前者は釣り人にとってはお馴染みの道具であり、鮎釣りや渓流釣りなどで用いられる。後者は潮干狩や沙魚釣りで一般的である。本稿では後者を中心に解説する。
貝塚というものがあることから分かるが、「素手で採れる蛋白源」として貝類は有史以前から重要な食物であった。
いわゆる遊牧民族ではなく、「半漁半農」文化においては農耕家畜(多くは牛)と植物の繊維の加工(紡績など)は重要であり[1]、その技術は漁撈で使用する「網」の製造に活用された。「網袋」は日常的に使われていたと考えられる。その「得たものを持ってかえるための道具」として「網袋」としての魚籠が活用されたというのは想像に難くない。
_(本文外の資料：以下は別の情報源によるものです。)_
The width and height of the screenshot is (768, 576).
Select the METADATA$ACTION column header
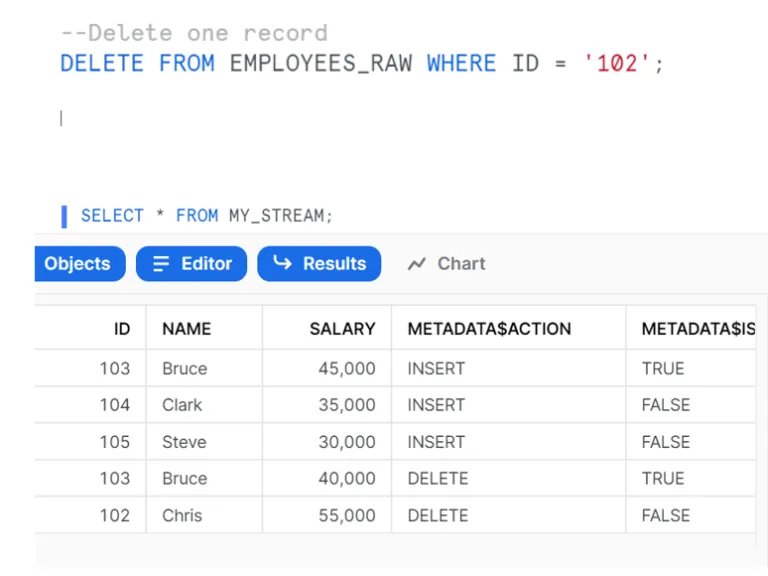489,328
旧ソビエト連邦(現在のロシア共和国と周辺諸国)では統制経済であったため、「アボーシカ」[2]という網袋が一般に普及していたそうで、行列があったらとりあえず並んで、それから「何の配給ですか?」と訊く、という話があった。
日本では風呂敷があり、西瓜や柑橘類などは、網袋が普通に使われていた。近年のコンビニ袋の有料化とエコバッグの利用を考えると、アボーシカは見直されてもよいと思う。